- INTRODUCTION -
1. Remarques préalables
Rarement débats furent aussi passionnés que ceux
tenus entre les (fervents) défenseurs et les (farouches) opposants
à ce que l'on a communément appelé la << licence
globale » ; non pas que l'actualité juridique souffrait d'un manque
cruel de sujets capables de mobiliser les foules en ce début de
XXIe siècle, bien au contraire, mais tout un chacun a bien
senti qu'il se tramait dans cet affrontement le choc de deux conceptions
totalement antagonistes - et en théorie irréconciliables depuis
l'explosion du téléchargement sur Internet et les copies
illégales d'oeuvres de l'esprit - entre, d'un côté, les
auteurs, artistes, producteurs et éditeurs de contenus culturels, et, de
l'autre, les << internautes-consommateurs ».

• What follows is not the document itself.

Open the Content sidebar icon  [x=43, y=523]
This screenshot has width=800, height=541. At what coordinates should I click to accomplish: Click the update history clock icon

Il ne faut pas chercher bien loin pour trouver l'explication
d'un tel déchirement idéologique et de toute cette encre
versée depuis 2005 : elle tient tout simplement à la
matière juridique qui supporte un tel débat, celle qui l'encadre
tout en étant sa principale victime, le droit d'auteur <<
romantique »1 à la française.
Il est vrai qu'érigé par les premières
législations d'envergure du droit intermédiaire en droit naturel
puisque considéré comme un droit de
propriété2, en vertu de l'article 2 de la
Déclaration des Droits de l'Homme et du Citoyen, sa toute puissance
n'est plus à démontrer. Le droit d'auteur possède cette
singularité en France qui avantage incroyablement les auteurs au point
de les sacraliser, de sorte qu'Alfred de Vigny a pu si magnifiquement les
qualifier de << Nation de l'Esprit » dont leurs oeuvres en seraient
le << Patrimoine ».
Pour autant, toute puissance ne signifie pas automatiquement
incontestabilité et ce droit d'auteur français, si
éminent soit-il, en fait assez souvent l'amère expérience
depuis la fin du XVIIIe siècle, houspillé notamment
par le copyright, son homologue anglo-saxon.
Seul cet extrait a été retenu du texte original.